**Document passage:**
Origin Story (Conspiracy Edition)
The strain’s backstory reads like a spy novel written by someone who’s already high: secret government labs, black-budget botanists, and a rogue clone that somehow escaped to Amsterdam in the 90s. 710 Genetics took that fugitive plant, crossed it with classic hash stock, and stabilized it over countless generations so you can relive Cold-War paranoia without leaving your living room.
Effects: Glued to the Sofa, Glued to Your Thoughts
Twenty minutes in, your body becomes a weighted blanket. Limbs? Optional. Eyelids? Downloading the new firmware. Mind? Off doing interpretive dance with every embarrassing memory since middle school. Great for zoning out to true-crime docs you’ll forget tomorrow—unless you’re trying to do literally anything productive.
Flavor & Aroma: Dirt, Skunk, and a Whisper of Regret
Crack the jar and you’ll get punched by earthy funk so pungent it’s practically wearing a trench coat. Light it up and that hashy richness rolls over your tongue like a vintage Moroccan hand-rub, chased by faint citrus that reminds you you’re still alive. The aftertaste? Imagine licking a well-used spice rack—oddly satisfying and slightly concerning.

**Source data:**
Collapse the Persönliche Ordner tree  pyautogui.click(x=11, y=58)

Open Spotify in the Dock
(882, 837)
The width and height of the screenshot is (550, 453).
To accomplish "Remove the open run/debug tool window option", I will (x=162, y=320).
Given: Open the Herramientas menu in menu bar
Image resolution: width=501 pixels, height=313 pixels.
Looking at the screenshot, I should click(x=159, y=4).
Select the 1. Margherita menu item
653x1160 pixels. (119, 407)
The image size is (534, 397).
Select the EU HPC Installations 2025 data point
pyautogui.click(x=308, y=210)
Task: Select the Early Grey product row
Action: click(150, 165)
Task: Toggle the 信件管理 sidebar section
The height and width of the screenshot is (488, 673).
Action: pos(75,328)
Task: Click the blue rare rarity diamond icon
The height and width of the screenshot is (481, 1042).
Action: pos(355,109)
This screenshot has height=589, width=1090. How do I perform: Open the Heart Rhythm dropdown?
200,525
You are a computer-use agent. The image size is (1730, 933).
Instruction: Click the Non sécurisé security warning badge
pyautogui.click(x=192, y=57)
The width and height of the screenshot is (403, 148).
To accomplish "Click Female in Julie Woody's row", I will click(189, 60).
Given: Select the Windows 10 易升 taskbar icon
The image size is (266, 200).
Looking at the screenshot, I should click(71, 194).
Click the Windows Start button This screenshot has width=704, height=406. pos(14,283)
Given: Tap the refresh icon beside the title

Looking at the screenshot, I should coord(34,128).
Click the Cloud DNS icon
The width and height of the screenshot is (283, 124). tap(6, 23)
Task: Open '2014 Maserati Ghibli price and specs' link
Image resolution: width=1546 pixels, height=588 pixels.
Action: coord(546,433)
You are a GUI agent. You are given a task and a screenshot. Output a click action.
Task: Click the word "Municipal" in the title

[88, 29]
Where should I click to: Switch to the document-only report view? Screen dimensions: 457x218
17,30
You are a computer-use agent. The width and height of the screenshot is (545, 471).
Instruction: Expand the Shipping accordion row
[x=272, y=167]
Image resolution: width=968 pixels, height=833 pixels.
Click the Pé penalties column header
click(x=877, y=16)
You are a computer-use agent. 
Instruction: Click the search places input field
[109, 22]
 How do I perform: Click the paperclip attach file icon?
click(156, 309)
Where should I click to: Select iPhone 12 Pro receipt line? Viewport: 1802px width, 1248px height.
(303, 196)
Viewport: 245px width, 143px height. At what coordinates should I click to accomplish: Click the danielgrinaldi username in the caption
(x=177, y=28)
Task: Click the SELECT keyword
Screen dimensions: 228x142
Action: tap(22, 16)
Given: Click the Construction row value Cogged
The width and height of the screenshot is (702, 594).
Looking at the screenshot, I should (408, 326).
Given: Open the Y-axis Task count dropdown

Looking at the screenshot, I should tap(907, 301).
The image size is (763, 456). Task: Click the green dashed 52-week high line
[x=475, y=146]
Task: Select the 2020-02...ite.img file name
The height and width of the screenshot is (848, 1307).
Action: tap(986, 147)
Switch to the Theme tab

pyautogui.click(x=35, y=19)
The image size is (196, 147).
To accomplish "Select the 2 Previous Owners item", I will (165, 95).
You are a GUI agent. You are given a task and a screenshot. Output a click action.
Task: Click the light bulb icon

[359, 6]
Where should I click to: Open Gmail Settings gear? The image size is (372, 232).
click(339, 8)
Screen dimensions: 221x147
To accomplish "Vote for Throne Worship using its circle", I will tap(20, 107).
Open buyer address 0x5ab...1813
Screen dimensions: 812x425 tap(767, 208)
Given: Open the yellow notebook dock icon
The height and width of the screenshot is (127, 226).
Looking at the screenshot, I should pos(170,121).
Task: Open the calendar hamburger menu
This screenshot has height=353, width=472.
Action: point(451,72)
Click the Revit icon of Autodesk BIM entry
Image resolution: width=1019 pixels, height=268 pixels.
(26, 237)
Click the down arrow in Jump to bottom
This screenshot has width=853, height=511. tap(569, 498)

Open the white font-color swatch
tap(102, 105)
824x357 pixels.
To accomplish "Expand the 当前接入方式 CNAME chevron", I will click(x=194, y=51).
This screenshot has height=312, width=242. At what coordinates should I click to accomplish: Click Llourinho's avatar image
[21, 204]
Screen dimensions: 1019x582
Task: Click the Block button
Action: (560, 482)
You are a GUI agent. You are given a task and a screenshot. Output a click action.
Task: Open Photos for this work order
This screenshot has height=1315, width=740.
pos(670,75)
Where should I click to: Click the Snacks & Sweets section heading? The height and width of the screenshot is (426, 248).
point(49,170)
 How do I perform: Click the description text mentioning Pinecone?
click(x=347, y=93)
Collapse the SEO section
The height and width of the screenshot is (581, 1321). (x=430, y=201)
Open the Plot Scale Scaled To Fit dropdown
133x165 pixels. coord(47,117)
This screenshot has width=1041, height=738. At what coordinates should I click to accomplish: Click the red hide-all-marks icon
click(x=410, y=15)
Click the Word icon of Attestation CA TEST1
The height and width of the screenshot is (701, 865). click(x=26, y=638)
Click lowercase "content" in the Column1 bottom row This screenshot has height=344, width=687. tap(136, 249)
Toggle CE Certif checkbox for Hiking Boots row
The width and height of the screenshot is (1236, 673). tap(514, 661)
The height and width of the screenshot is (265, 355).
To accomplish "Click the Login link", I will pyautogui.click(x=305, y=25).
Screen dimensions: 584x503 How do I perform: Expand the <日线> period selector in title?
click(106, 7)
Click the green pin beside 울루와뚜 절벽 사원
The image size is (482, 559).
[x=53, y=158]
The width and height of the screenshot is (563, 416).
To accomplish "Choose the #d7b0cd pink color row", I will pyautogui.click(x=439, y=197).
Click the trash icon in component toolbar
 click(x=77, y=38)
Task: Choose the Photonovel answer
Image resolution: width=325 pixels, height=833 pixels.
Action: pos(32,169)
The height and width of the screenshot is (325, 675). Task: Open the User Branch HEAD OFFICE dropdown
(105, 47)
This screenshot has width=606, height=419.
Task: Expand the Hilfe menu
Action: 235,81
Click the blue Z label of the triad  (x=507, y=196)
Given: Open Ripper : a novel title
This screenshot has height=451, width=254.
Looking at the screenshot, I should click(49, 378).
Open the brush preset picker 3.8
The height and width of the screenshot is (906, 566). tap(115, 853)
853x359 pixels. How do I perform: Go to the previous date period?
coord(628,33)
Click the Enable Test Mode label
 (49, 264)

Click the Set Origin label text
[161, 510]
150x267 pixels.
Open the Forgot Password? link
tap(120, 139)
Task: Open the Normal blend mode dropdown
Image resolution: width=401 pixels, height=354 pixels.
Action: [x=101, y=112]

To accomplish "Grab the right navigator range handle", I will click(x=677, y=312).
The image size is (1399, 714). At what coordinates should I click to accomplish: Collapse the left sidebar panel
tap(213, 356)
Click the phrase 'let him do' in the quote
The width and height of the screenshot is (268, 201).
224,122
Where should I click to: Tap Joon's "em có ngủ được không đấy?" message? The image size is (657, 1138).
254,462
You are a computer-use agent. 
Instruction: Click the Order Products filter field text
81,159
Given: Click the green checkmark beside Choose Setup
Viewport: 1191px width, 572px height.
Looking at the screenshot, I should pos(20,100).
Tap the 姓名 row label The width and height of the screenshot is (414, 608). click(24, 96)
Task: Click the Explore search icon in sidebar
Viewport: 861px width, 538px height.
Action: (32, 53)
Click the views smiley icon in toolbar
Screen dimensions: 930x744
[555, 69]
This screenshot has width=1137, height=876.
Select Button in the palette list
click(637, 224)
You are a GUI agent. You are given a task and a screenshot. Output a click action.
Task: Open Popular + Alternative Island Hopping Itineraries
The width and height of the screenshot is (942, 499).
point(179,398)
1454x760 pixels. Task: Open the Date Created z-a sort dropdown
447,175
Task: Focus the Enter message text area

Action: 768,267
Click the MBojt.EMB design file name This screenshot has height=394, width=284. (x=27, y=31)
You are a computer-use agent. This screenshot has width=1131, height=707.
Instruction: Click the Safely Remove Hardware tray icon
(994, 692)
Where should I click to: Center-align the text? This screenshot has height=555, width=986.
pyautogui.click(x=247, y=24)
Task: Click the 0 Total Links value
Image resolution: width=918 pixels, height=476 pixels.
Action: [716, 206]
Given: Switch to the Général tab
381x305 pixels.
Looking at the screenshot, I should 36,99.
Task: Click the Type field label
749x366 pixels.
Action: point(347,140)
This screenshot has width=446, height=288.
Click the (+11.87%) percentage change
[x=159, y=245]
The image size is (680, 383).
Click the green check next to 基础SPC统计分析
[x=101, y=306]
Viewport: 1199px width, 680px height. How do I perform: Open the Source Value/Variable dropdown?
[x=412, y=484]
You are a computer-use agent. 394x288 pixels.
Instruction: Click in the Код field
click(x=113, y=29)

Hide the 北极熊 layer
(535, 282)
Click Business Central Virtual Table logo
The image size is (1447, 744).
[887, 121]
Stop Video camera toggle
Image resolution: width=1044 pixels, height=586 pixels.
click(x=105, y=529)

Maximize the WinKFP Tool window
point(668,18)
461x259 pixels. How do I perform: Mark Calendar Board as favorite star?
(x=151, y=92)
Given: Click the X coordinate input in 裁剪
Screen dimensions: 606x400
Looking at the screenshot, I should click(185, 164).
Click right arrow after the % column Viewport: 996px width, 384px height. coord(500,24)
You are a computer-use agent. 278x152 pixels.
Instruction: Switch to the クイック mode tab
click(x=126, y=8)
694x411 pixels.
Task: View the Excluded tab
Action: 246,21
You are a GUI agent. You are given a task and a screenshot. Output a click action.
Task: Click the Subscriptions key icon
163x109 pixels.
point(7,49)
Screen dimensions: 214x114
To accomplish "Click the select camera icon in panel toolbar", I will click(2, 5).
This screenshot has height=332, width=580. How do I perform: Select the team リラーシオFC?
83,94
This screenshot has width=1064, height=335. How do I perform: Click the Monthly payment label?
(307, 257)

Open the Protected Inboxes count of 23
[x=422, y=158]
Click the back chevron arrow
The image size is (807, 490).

**What the task asks:**
Please pick up the 710 Genetics strain review above after its last sentence and keep writing it.

**Task answer:**
Growing: Purple Frost Machine
Indoors, she stays a squat little bush—perfect for closets or paranoid basements. Outdoors, she’ll turn into a dense, purple-frosted nug monster if you give her sunshine and respect. Trichome coverage is so thick you’ll swear she’s trying to cosplay as Elsa. Flowering in 8–9 weeks, yields are generous if you can resist sampling the tester nug every other day.
Medical: Because Adulting Hurts
Chronic pain, insomnia, and anxiety get steamrolled by this indica freight train. PTSD? She’ll tuck it in with a bedtime story and a melatonin chaser. Just don’t plan on operating heavy machinery—unless your definition of “heavy machinery” is the TV remote.
Who Should Smoke This
Perfect for night-owls, Netflix historians, and anyone whose self-care routine involves horizontal meditation. Not recommended for first dates, DMV visits, or anyone who thinks “productive wake-and-bake” is a thing. If your weekend plans include forgetting what day it is, welcome home.